* start TEXT SECTION *

I’ve endured Black Friday before. It’s not an experience to be taken lightly at least in Chicago, where getting a decent place in line to buy a door buster at Best Buy can mean camping out overnight in frigid weather. But I was downright curious to see if Black Friday would be a tamer affair this time. Would I find the shopping lines longer? What kinds of bargains were consumers seeking during an economic downturn — would they buy budget DVDs instead of DVD players?

Answer to the first question: definitely no at least based on my unscientific observations. By 3:45 a.m., the line to get into Kohl’s for a 4:00 a.m. opening was as long, if not longer, than it was last year. And at Toys R Us, it took me nearly an hour to stand in line at 6:30 a.m. to some goodies for my daughter, with nearly every person in front of me pushing carts filled high with toys and expensive electronics. (A family biding their time with me in line reported that a fight had erupted in Target for iPods on sale.)

Answer to the second question: bargains are not as important as you might think. Black Friday is really all about the social experience and shared tradition. As teenaged-shoppers Jamie, Alyssa, and Kelsey told me in line at Kohl’s, “We do Black Friday for the fun of staying up all night together.”

Jamie, Alyssa, and Kelsey’s sentiment was typical of what other Black Friday shoppers told me. At Kohl’s, I also interviewed shopping moms Laura, Ellen, and Katherine, all of whom were wearing sweat shirts that read, “Power Shopping Team.” I asked them point blank what was so important that they needed to sacrifice sleep for Black Friday?

“Power shopping is a tradition!” They all chimed in at once. Laura gushed about doing Black Friday for 14 years and enjoying the ritual of plotting their shopping visits over coffee, then driving from store to store and catching up on gossip and family news. And, boy, they had their morning planned more carefully than the Normandy Invasion. They seemed be adopting a contra-shopping strategy, buying lower-profile items like curtains at JCPenney and wash cloths at Kohl’s while the rest of the shopping mob focused on the more predictable door busters like cameras, clothing, and clicker caddies.

* end TEXT SECTION *

(GIVEN EXERCISE):
Name every retail store that the Black Friday account mentions.

* start MATERIAL PROVIDED *

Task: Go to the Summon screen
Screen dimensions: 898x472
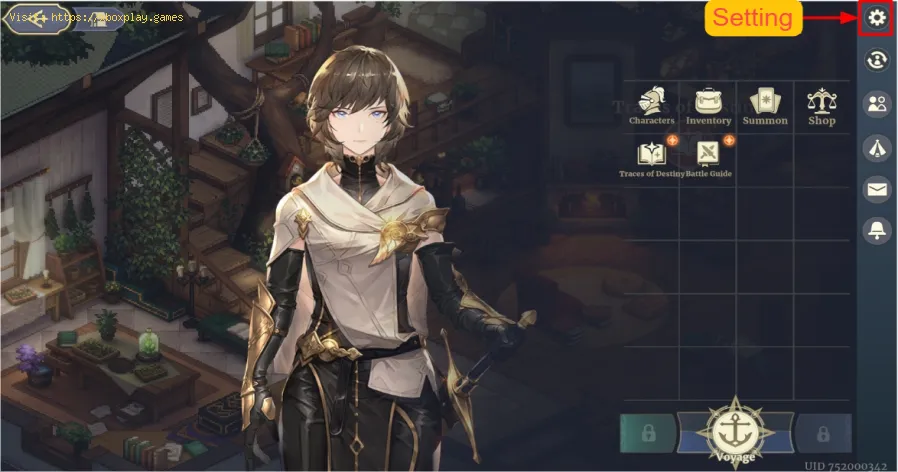Action: [766, 104]
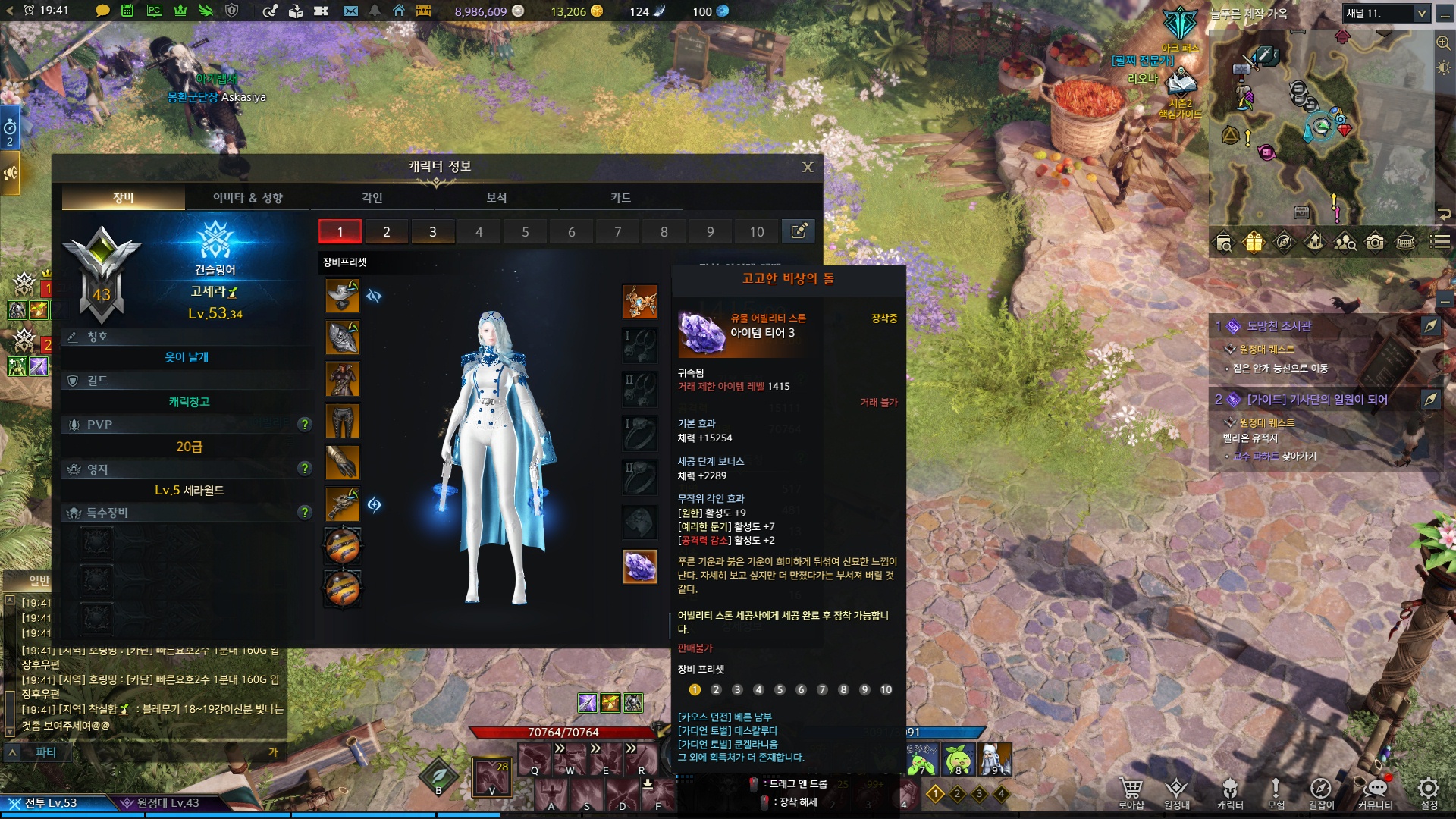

* end MATERIAL PROVIDED *

(OUTPUT OF THE EXERCISE):
Best Buy, Kohl's, Toys R Us, Target, JCPenney